In 2005, Roy MacGregor was named an Officer in the Order of Canada. In 2012, he was awarded The Queen Elizabeth II Diamond Jubilee Medal. He and Ellen, an artist, live in Kanata, Ontario, and have four grown children and five grandchildren.

==Bibliography==
- The Screech Owls Mystery Series for young readers. 29 volumes, 1995-2015.
- Home Game: Hockey and Life in Canada. Co-author with Ken Dryden, McClelland & Stewart, 1989.
- Chief: The Fearless Vision of Billy Diamond. Viking/Penguin, Canada, 1989.
- Quantity Time: Words of Comfort for Imperfect Parents. McClelland & Stewart, Canada, 1990.
- The Road Home: Images of the Ottawa Valley. Photography by Steve Evans. General Store Publishing House, Canada, 1992.

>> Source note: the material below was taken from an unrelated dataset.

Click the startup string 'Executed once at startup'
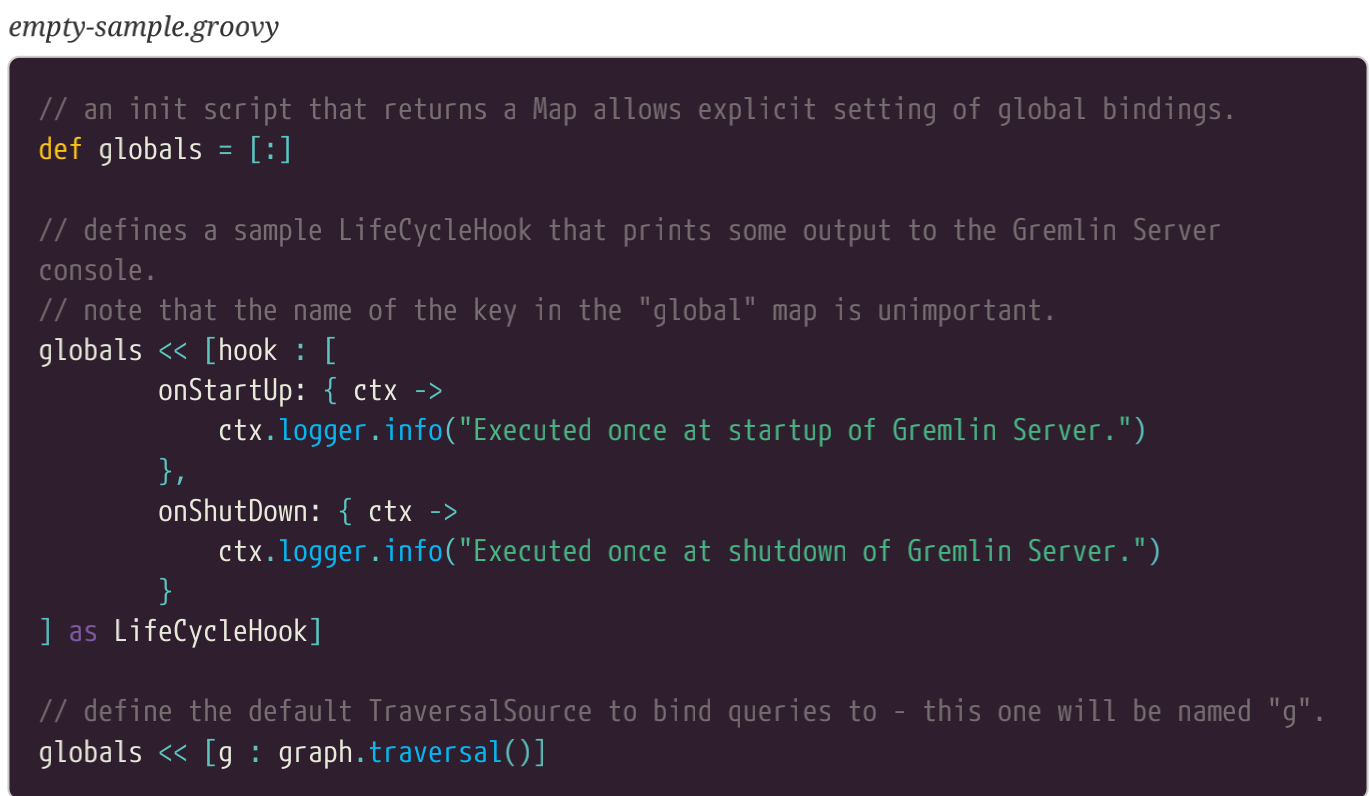This screenshot has width=1370, height=796. click(652, 430)
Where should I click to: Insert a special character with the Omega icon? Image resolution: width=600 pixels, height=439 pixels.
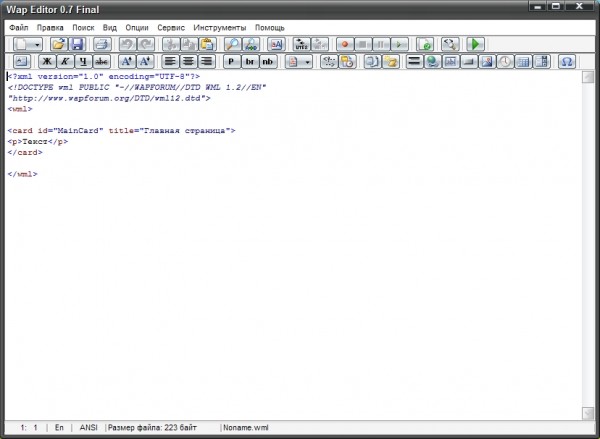tap(567, 62)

- Road Games: A Year in the Life of the NHL. Macfarlane, Walter & Ross, Canada, 1993.
- The Home Team: Fathers, Sons & Hockey. Viking/Penguin, Canada, 1995.

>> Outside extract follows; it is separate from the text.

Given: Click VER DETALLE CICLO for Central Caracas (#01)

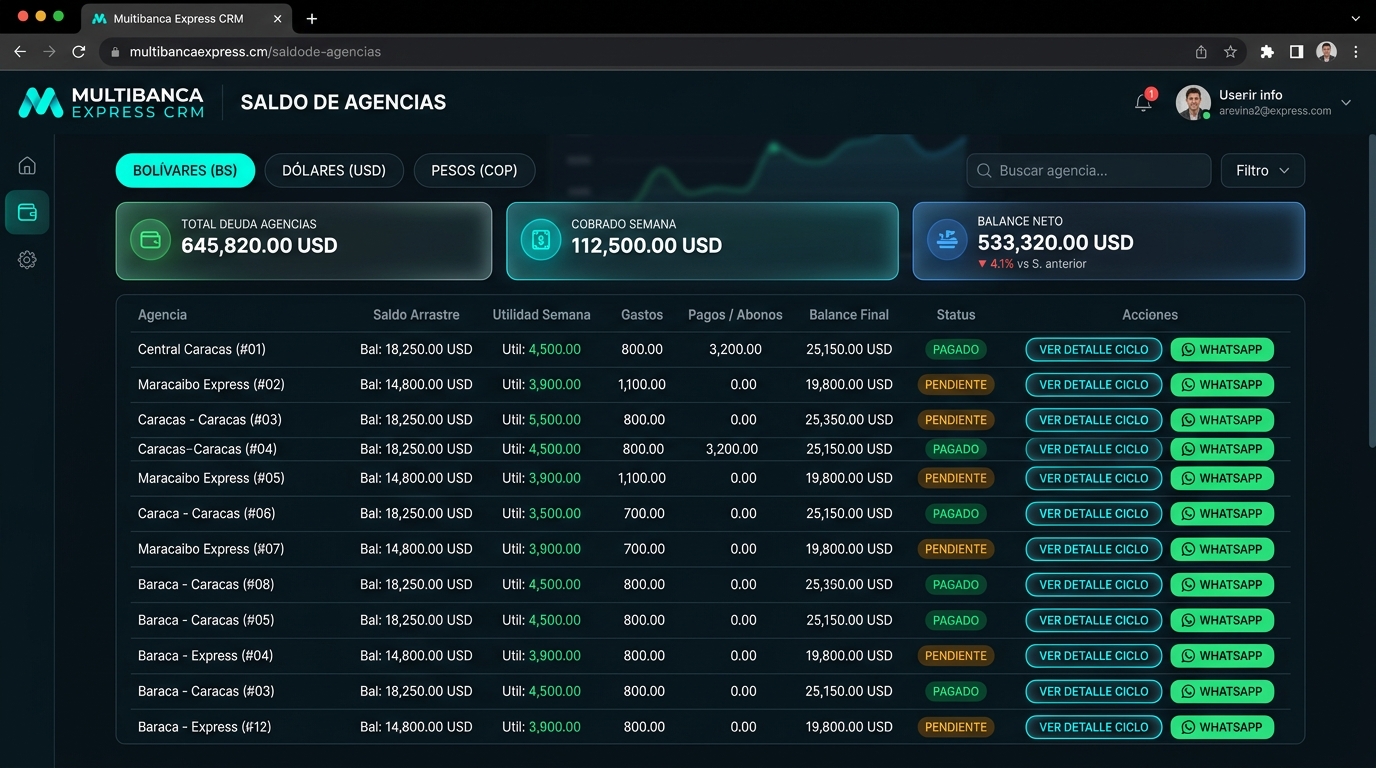Looking at the screenshot, I should tap(1094, 350).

- Valley Christmas. GenerTal Store Publishing House, Canada, 1996.
- The Seven A.M. Practice. McClelland & Stewart, Canada, 1996.
- A Life in the Bush: Lessons from my father. Viking/Penguin, Canada, 1999.
- A Loonie for Luck: A True Fable about Hockey and the Olympics. McClelland & Stewart, Canada, 2002.
- Escape: In Search of the Natural Soul of Canada, McClelland & Stewart, Canada, 2002.
- Canoe Lake. Novel, originally published as Shorelines, McClelland & Stewart, Canada, 2002.
- The Weekender: A Cottage Journal. Penguin Books Canada, 2005.
- The Dog and I: Confessions of a Best Friend. Penguin Books Canada, 2006.
- Canadians: A Portrait of a Country and Its People. Viking/Penguin, Canada, 2007.
- Northern Light: The Enduring Mystery of Tom Thomson and the Woman Who Loved Him. Random House, Canada, 2010
- Wayne Gretzky's Ghost: And Other Tales from a Lifetime in Hockey. Random House, Canada, 2011.
- Canoe Country: The Making of Canada. Random House, Canada, 2015.
- Original Highways: Travelling the Great Rivers of Canada, Random House Canada, 2017, winner of Ottawa Book Award 2018.
- The Ice Chips and the Magical Rink, with Kerry MacGregor, Illustrated by Kim Smith, Harper Collins, 2018.
- The Ice Chips and the Haunted Hurricane, with Kerry MacGregor, Illustrated by Kim Smith, Harper Collins, 2018.
- Paper Trails: From the Backwoods to the Front Page : A Life in Stories. Toronto: Random House Canada. ISBN 978-1-0390-0073-5.